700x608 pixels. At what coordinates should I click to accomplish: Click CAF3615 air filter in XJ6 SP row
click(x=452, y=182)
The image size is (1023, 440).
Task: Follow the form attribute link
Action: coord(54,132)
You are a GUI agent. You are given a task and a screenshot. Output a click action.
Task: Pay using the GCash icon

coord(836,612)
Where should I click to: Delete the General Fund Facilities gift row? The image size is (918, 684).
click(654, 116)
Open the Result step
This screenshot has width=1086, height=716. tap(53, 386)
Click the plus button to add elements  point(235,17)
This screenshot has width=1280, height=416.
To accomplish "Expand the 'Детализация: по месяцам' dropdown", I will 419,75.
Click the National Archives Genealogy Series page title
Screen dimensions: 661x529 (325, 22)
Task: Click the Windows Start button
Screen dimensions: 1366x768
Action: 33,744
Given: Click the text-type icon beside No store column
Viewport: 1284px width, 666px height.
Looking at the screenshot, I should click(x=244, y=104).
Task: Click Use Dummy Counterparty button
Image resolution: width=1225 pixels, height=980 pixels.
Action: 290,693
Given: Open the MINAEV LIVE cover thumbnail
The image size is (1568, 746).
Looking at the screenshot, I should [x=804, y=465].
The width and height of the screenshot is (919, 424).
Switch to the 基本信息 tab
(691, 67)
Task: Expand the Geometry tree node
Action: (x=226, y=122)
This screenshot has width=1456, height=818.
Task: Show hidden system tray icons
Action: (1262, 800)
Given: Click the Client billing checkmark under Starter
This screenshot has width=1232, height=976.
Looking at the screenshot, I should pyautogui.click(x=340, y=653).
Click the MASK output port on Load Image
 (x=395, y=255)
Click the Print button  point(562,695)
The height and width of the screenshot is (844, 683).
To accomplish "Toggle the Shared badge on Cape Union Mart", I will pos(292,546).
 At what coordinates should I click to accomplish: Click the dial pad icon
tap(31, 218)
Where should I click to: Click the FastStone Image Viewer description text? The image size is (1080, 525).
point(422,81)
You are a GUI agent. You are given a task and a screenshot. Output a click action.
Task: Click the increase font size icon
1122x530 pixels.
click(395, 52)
========================================
* TASK DESCRIPTION *
Extract the complete data, matching each line exactly.

* OUTPUT FOR THIS TASK *
700x608 pixels. At what coordinates should I click to accomplish: Click CAF3615 air filter in XJ6 SP row
click(x=452, y=182)
The image size is (1023, 440).
Task: Follow the form attribute link
Action: coord(54,132)
You are a GUI agent. You are given a task and a screenshot. Output a click action.
Task: Pay using the GCash icon

coord(836,612)
Where should I click to: Delete the General Fund Facilities gift row? The image size is (918, 684).
click(654, 116)
Open the Result step
This screenshot has width=1086, height=716. tap(53, 386)
Click the plus button to add elements  point(235,17)
This screenshot has width=1280, height=416.
To accomplish "Expand the 'Детализация: по месяцам' dropdown", I will 419,75.
Click the National Archives Genealogy Series page title
Screen dimensions: 661x529 (325, 22)
Task: Click the Windows Start button
Screen dimensions: 1366x768
Action: 33,744
Given: Click the text-type icon beside No store column
Viewport: 1284px width, 666px height.
Looking at the screenshot, I should click(x=244, y=104).
Task: Click Use Dummy Counterparty button
Image resolution: width=1225 pixels, height=980 pixels.
Action: 290,693
Given: Open the MINAEV LIVE cover thumbnail
The image size is (1568, 746).
Looking at the screenshot, I should [x=804, y=465].
The width and height of the screenshot is (919, 424).
Switch to the 基本信息 tab
(691, 67)
Task: Expand the Geometry tree node
Action: (x=226, y=122)
This screenshot has width=1456, height=818.
Task: Show hidden system tray icons
Action: (1262, 800)
Given: Click the Client billing checkmark under Starter
This screenshot has width=1232, height=976.
Looking at the screenshot, I should pyautogui.click(x=340, y=653).
Click the MASK output port on Load Image
 (x=395, y=255)
Click the Print button  point(562,695)
The height and width of the screenshot is (844, 683).
To accomplish "Toggle the Shared badge on Cape Union Mart", I will pos(292,546).
 At what coordinates should I click to accomplish: Click the dial pad icon
tap(31, 218)
Where should I click to: Click the FastStone Image Viewer description text? The image size is (1080, 525).
point(422,81)
You are a GUI agent. You are given a task and a screenshot. Output a click action.
Task: Click the increase font size icon
1122x530 pixels.
click(395, 52)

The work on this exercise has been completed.